Modes
APMonitor is designed to enable multiple modes of operation with one model. This model is defined in terms of differential and algebraic equations. The program handles all of the configuration and interfacing to the solvers. The simulation mode is changed with the APM.IMODE option.
IMODE = {1-9} % APM MATLAB example for dynamic simulation (imode=7) apm_option(server,app,'apm.imode',7); # APM Python example for model predictive control (imode=6) apm_option(server,app,'apm.imode',6) # GEKKO Python example for steady state optimization (imode=3) from gekko import GEKKO m = GEKKO() m.options.IMODE = 3
Non-linear Model Core
The core of all modes is the non-linear model. Each mode interacts with the nonlinear model to receive or provide information. There are 6 modes of operation for the APMonitor software.

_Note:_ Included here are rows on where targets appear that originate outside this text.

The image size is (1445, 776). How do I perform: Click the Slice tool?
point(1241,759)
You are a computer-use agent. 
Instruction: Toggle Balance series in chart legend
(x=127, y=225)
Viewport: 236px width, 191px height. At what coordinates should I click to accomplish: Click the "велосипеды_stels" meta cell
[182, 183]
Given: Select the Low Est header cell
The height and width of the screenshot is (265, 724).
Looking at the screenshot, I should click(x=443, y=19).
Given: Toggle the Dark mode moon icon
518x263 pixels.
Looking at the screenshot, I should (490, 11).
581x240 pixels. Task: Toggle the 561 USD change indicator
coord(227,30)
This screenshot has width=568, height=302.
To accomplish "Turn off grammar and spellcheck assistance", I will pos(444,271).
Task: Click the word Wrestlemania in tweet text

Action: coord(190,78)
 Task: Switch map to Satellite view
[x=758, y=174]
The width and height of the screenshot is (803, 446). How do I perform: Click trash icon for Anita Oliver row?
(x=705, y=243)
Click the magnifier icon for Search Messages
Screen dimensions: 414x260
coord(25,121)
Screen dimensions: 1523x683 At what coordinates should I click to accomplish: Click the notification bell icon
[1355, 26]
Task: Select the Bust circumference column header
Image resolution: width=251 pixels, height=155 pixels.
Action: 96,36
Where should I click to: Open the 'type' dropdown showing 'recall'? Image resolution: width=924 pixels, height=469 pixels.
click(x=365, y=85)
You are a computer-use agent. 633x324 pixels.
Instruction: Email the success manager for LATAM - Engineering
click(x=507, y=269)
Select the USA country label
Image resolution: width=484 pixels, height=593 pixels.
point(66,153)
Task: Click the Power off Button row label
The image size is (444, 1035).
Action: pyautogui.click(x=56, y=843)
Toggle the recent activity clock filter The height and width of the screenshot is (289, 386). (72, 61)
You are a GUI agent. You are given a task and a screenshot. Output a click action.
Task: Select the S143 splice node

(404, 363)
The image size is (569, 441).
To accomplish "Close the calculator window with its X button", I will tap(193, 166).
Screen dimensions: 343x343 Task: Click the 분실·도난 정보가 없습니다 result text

- Steady-state simulation (SS)
- Model parameter update (MPU)
- Real-time optimization (RTO)
- Dynamic simulation (SIM)
- Moving horizon estimation (EST)
- Nonlinear control / dynamic optimization (CTL)
- Sequential dynamic simulation (SQS)
- Sequential dynamic estimation (SQE)
- Sequential dynamic optimization (SQO)
Modes 1-3 are steady state modes with all derivatives set equal to zero. Modes 4-6 are dynamic modes where the differential equations define how the variables change with time. Modes 7-9 are the same as 4-6 except the solution is performed with a sequential versus a simultaneous approach. Each mode for simulation, estimation, and optimization has a steady state and dynamic option.
Simulation
Modes 1 and 4 are simulation-only modes. These simulation modes are for steady-state and dynamic investigation of the model. There is no optimization with the simulation modes. The model serves as a virtual process or simulator.
Estimation
Modes 2 and 5 are estimation modes. Mode 2 is for steady-state estimation and mode 5 is for dynamic estimation. Mode 2 is also known as the data reconciliation step in a real-time optimization solution. Mode 5 is also known as moving horizon estimation. Mode 5 is equivalent to the Kalman filter when the model is linear, the disturbance noise is white, and the probability density function is assumed Gaussian.
Optimization and Control
Modes 3 and 6 are optimization and control modes. Mode 3 performs steady-state optimization. Combined with mode 2, this constitutes a real-time optimization (RTO) solution. Mode 6 has a similar objective as mode 3 but is solved with a time-varying model. For linear models, this is often referred to as control. For nonlinear models, this is referred to as nonlinear control (NLC) or nonlinear model predictive control (NMPC).